C'était pour cette raison que, du temps de l'institut Belforde et même présentement chez les suprémacistes, elle cherchait à communiquer cette sensation, ce savoir sur l'absurde cruauté, sur la souffrance froide et immuable de la vie, en mettant l'accent sur tous les éléments dans l'existence de chacun qui prouvaient l'existence de cette réalité, alors, qu'habituellement, tout le monde tentait de les oublier au profit de petites réjouissances passagères qui n'étaient que des mirages qui, lorsqu'ils s'estompaient, car ils finissaient toujours pas s'estomper, rendaient la douleur poisseuse d'être en vie encore plus violente, encore plus présente tout en renforçant les barreaux emprisonnant toutes personnes.

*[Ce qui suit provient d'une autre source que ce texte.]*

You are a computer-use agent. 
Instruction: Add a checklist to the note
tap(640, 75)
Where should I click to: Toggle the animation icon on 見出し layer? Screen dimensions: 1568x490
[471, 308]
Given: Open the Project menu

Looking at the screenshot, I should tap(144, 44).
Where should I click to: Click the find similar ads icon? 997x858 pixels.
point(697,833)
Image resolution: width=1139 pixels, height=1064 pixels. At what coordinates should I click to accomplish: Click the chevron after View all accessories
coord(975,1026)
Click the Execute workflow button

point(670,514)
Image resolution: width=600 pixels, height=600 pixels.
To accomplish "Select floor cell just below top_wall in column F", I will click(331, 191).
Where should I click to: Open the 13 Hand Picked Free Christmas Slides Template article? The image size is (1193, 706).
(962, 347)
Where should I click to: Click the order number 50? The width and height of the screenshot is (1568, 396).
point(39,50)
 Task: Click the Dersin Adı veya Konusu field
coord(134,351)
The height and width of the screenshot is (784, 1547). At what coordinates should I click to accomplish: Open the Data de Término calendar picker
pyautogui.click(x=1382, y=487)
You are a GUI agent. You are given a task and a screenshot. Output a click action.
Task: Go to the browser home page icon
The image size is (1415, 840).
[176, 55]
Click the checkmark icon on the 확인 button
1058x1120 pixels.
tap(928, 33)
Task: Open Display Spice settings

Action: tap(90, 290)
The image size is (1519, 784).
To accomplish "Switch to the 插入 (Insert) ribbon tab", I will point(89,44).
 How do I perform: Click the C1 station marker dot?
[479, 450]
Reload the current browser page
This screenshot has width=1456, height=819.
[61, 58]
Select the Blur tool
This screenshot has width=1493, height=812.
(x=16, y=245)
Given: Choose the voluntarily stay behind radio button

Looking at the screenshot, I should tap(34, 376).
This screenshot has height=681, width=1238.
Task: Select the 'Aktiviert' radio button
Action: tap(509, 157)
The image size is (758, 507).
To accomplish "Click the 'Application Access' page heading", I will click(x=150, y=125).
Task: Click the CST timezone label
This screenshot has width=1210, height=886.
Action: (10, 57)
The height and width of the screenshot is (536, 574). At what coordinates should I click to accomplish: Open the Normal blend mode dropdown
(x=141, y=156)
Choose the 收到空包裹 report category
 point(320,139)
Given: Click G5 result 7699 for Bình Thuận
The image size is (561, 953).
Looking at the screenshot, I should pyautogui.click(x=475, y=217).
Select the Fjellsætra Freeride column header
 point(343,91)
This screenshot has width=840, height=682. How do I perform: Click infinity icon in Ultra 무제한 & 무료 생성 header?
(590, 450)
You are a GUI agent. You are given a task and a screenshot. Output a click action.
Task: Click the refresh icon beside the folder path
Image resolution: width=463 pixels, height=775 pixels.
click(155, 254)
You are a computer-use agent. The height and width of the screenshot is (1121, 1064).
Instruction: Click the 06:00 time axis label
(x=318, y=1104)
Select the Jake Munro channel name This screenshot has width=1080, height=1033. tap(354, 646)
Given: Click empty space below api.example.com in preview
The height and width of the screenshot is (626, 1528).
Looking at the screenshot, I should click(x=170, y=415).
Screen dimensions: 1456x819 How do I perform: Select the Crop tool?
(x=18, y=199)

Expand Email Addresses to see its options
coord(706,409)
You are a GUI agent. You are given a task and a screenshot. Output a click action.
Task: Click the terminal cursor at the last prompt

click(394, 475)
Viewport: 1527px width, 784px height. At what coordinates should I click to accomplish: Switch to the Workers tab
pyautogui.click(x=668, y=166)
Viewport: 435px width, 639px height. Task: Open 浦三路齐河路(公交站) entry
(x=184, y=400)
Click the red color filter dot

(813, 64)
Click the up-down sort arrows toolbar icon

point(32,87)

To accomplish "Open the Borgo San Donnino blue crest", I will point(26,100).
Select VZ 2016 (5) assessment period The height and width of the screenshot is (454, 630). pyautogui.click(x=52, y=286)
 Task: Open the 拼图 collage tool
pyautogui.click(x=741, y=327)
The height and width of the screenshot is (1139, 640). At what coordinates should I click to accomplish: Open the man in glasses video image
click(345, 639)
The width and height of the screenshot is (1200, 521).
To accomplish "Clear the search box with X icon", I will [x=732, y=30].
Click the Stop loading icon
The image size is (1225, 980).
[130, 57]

En ce moment où beaucoup se sentaient mal à cause d'Erika et de sa folie, Lavande avait l'impression que plusieurs autour d'elle comprenaient enfin que ces joies auxquelles ils se raccrochaient n'étaient qu'illusoires et ne servaient qu'à dissimuler toute la répugnance réelle de l'existence, ce qui, pour elle, était une victoire qu'elle saluait. Dans sa folie, Erika avait au moins eu cette utilité.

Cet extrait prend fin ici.